Diffusion Lens¶
Introduction¶
🔎 Diffusion Lens is a technique to observe the inner computations of Diffusion Models, developed by Michael Toker in his paper, Diffusion Lens: Interpreting Text Encoders in Text-to-Image Pipelines (Project Website, ACL Paper).
Colab: exercises
Diffusion models produce images from text by first encoding text into numerical embeddings, which then guide image generation through a diffusion denoising process. Text encoder models can be trained along with the diffusion model, or models may use pretrained text encoders like CLIP.
Diffusion Lens works by generating images from the text encoder's intermediate representations during text embedding, allowing us to visualize how the model encodes text as its computations move throughout its layers. The original Diffusion Lens paper revealed some fascinating insights into the text encoding process, finding differences in encoding between types of text encoders and the process of encoding different complexities of prompts. For instance, the authors observed that text encoders tend to embed common knowledge at earlier layers than uncommon knowledge. Another key finding was that different text encoders can encode the same prompt in different orders. For compound prompts with two nouns, they found that T5 and CLIP text encoders approached the encoding process differently.
Text encoders differ in computation process (Toker et al.): Diffusion models prompted with a compound prompt tend to represent concepts individually before combining them in the final embedding, and that the order of concepts introduced can vary between text encoding models (T5 vs CLIP). While processing a text prompt, T5 tended to represent the second noun first, while CLIP tended to represent the first noun first.

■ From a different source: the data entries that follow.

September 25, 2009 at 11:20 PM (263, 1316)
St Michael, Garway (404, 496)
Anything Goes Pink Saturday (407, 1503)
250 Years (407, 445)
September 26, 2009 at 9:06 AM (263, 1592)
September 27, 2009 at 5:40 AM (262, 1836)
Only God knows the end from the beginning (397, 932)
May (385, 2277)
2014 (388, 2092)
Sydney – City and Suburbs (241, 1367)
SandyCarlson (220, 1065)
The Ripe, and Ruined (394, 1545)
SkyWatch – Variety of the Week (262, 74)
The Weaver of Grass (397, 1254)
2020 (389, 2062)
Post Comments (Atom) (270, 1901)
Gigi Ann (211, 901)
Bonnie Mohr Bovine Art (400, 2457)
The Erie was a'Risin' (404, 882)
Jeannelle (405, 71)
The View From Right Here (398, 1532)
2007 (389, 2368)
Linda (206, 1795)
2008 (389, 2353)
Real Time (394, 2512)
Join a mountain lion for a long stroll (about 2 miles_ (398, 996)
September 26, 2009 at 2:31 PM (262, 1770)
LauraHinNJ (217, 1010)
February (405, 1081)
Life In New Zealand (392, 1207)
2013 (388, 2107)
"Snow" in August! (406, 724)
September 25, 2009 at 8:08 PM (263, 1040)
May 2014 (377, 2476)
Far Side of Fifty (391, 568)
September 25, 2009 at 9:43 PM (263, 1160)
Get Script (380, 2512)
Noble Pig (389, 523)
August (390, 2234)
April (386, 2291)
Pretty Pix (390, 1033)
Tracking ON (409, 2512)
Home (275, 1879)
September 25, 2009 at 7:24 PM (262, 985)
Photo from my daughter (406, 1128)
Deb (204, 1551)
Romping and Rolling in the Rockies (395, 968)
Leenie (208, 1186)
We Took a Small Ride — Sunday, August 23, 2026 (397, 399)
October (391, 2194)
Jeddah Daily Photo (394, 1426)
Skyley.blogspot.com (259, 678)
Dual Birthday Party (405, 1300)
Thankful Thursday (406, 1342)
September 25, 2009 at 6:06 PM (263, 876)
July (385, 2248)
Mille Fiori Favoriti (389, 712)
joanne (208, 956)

Let's test to see if this holds using NNsight and Diffusion Lens! We will use the prompt "A few people are in the ocean splashing around" to see if we can replicate the results from the paper. We will use Stable Diffusion 1.5 which uses a CLIP encoder and Deep Floyd which uses a T5 encoder. We will also explore the behavior of a few other models that weren't investigated in the paper.
Setup¶
If you are running in Colab, install NNsight and ensure you are connected to GPU. NOTE: Colab built-in T4 GPUs will only have enough GPU RAM to run one model at a time. You will need to disconnect and restart the session to run multiple models. After restarting the session, you can rerun this setup section and then skip ahead to the model that you'd like to run.
from IPython.display import clear_output
import torch
try:
import google.colab
is_colab = True
if torch.cuda.is_available():
print("GPU is connected")
else:
print("GPU is not connected: Please restart session with a GPU")
except ImportError:
is_colab = False
if is_colab:
!pip install --no-deps nnsight
!pip install msgspec python-socketio[client]
!pip install ftfy
clear_output()
Let's do our imports. We will be using the DiffusionModel class of NNsight for this exercise.
from nnsight.modeling.diffusion import DiffusionModel
import matplotlib.pyplot as plt
from math import ceil, sqrt
import PIL
import torch
Stable Diffusion 1.5 (CLIP encoder)¶
Load Model¶
We will start with the Stable Diffusion 1.5 model, which uses the CLIP text encoder. We're going to apply the diffusion lens technique to visualize how CLIP is processing the prompt across its layers.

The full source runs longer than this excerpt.